◆ Brano scelto
▬▬▬▬▬▬▬▬▬▬
Epigenetica e psicoimmunologia: la chiave per stare bene
Guardatevi la mano: quelle che appaiono in superficie sono cellule dell'epidermide, un tessuto epiteliale. Pensate alla struttura di un neurone, con le sue numerose ramificazioni – i dendriti – ed un prolungamento che trasmette i segnali alla cellula successiva – l'assone.
Oppure immaginate un globulo rosso, con la sua caratteristica forma a disco biconcavo, che trasporta l'ossigeno in giro per il corpo. Che cos'hanno in comune queste cellule, diversissime tra loro? Esse si sono originate tutte a partire da cellule staminali che condividevano lo stesso patrimonio genetico, il DNA.
Il processo del differenziamento è una cosa che mi ha sempre affascinato, e che ci induce a pensare a quanto sia complessa la vita. In realtà, la corretta regolazione dell'espressione genica è cruciale in ogni organismo, specie se pluricellulare, in quanto solo un lavoro concertato di tutti gli individui (cellule) può portare al benessere della comunità (organismo).
▬▬▬▬▬▬▬▬▬▬
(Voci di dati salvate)

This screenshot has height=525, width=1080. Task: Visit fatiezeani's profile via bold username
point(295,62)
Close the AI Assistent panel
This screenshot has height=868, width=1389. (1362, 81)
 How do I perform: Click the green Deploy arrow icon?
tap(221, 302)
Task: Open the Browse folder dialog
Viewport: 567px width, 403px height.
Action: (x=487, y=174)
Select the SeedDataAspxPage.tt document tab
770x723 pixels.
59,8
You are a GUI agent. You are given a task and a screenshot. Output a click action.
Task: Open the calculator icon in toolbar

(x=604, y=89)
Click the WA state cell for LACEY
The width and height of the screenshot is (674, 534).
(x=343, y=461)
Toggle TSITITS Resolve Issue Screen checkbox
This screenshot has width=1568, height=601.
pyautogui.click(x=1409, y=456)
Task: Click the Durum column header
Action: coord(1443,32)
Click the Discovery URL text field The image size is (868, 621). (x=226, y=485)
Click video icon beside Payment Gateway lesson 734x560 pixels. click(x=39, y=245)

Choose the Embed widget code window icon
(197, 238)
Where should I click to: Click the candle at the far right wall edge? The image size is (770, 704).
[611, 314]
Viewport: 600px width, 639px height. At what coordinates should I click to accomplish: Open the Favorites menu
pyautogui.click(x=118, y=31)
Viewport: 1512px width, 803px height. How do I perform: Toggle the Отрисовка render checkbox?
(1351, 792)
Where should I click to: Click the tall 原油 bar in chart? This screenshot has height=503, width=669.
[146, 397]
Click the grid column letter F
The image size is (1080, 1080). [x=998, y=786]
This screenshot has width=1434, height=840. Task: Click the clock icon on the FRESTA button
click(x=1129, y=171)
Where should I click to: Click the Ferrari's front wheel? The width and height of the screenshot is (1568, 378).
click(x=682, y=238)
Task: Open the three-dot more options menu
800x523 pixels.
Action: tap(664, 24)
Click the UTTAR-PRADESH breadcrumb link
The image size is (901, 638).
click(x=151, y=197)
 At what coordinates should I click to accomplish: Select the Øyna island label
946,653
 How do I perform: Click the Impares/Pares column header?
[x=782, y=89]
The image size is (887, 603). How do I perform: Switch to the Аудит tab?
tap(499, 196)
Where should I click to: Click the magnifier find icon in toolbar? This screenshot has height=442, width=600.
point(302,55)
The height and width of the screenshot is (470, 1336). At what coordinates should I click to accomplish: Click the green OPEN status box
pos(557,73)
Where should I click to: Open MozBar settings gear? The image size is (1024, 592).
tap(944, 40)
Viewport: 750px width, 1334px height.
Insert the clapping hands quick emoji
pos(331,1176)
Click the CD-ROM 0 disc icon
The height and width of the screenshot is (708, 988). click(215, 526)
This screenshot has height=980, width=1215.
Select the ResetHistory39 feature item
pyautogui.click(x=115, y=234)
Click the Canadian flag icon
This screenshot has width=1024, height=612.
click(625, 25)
▬▬▬▬▬▬▬▬▬▬
◆ Compiti da svolgere
1 – Ricopia dal testo sull'epigenetica tutto ciò che va da "Oppure immaginate un" fino a "genetico, il DNA.".
2 – Elenca tutti i tipi di cellule nominati nel testo sull'epigenetica.
3 – Prosegui il testo sull'epigenetica partendo dopo la sua ultima frase.

◆ Risposte agli esercizi
1 –
Oppure immaginate un globulo rosso, con la sua caratteristica forma a disco biconcavo, che trasporta l'ossigeno in giro per il corpo. Che cos'hanno in comune queste cellule, diversissime tra loro? Esse si sono originate tutte a partire da cellule staminali che condividevano lo stesso patrimonio genetico, il DNA.

2 – cellule dell'epidermide, neurone, globulo rosso, cellule staminali

3 –
Tutto ciò che concerne questa regolazione si chiama epigenetica (dal greco, ciò che sta sopra al gene), e consiste di una miriade di segnali di natura variabile che inducono una cellula a "esprimere" certi geni piuttosto che altri: l'espressione di un gene significa sostanzialmente la sintesi di una proteina.
Nel XX secolo si è imposta in certi ambienti la convinzione che fossero i geni a controllare la biologia, a determinare alla nascita quale sarebbe stato il destino biologico di ciascuno di noi. Una mole sempre più importante di studi scientifici ha però dimostrato il contrario: siamo noi, molto più spesso, a determinare il comportamento delle nostre cellule attraverso lo stile di vita, l'alimentazione, persino i nostri pensieri.
Uno storico esempio di tutto ciò è un esperimento condotto nel 1992 dal Dott. Jirtle, in cui si mostrò quanta potesse essere l'influenza dell'alimentazione per l'espressione genica. Si prese in considerazione una famiglia di topi, detti "Agouti" perché avevano un manto giallo, e si constatò che essi presentavano anche problemi del metabolismo come il diabete e l'obesità. Si scoprì che, somministrando ad una madre Agouti una dieta ricca di "gruppi metilici" (una sostanza chimica) subito prima del concepimento, i figli risultavano con il manto bruno e sani. I gruppi metilici, legandosi al DNA, avevano inibito il gene Agouti e determinato un topo che appariva come se non avesse quel gene.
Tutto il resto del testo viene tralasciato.